Reactive Scala Driver for MongoDB
Asynchronous & Non-Blocking
Streaming
Instead of accumulating documents in memory like in the two previous examples, we can process them as a stream.
ReactiveMongo can be used with several streaming frameworks: Play Iteratees, Akka Streams, or with custom processors using foldWhile
.
Play Iteratees
The Play Iteratees library can work with document streams as follows.
- Get an
Enumerator
of documents from ReactiveMongo. This is a producer of data. - Run an
Iteratee
(that we build for this purpose), which will consume data and eventually produce a result.

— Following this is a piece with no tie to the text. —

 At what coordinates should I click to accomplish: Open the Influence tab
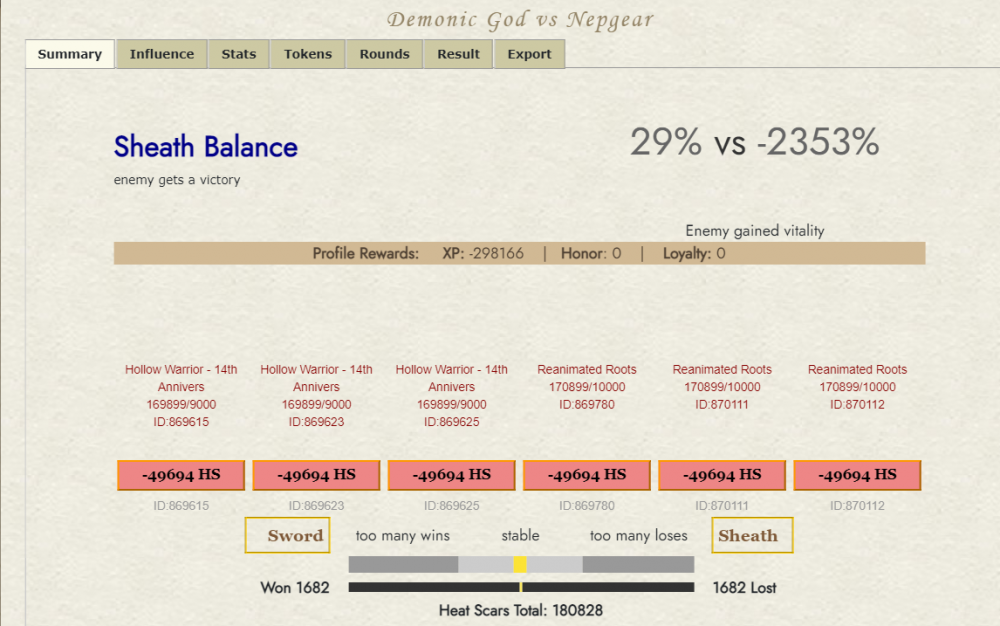162,54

import scala.concurrent.Future
import scala.concurrent.ExecutionContext.Implicits.global
import play.api.libs.iteratee._
import reactivemongo.bson.BSONDocument
import reactivemongo.api.collections.bson.BSONCollection
def processPerson1(collection: BSONCollection, query: BSONDocument): Future[Unit] = {
val enumeratorOfPeople: Enumerator[BSONDocument] =
collection.find(query).cursor[BSONDocument].enumerate()
val processDocuments: Iteratee[BSONDocument, Unit] =
Iteratee.foreach { person =>
val lastName = person.getAs[String]("lastName")
val prettyBson = BSONDocument.pretty(person)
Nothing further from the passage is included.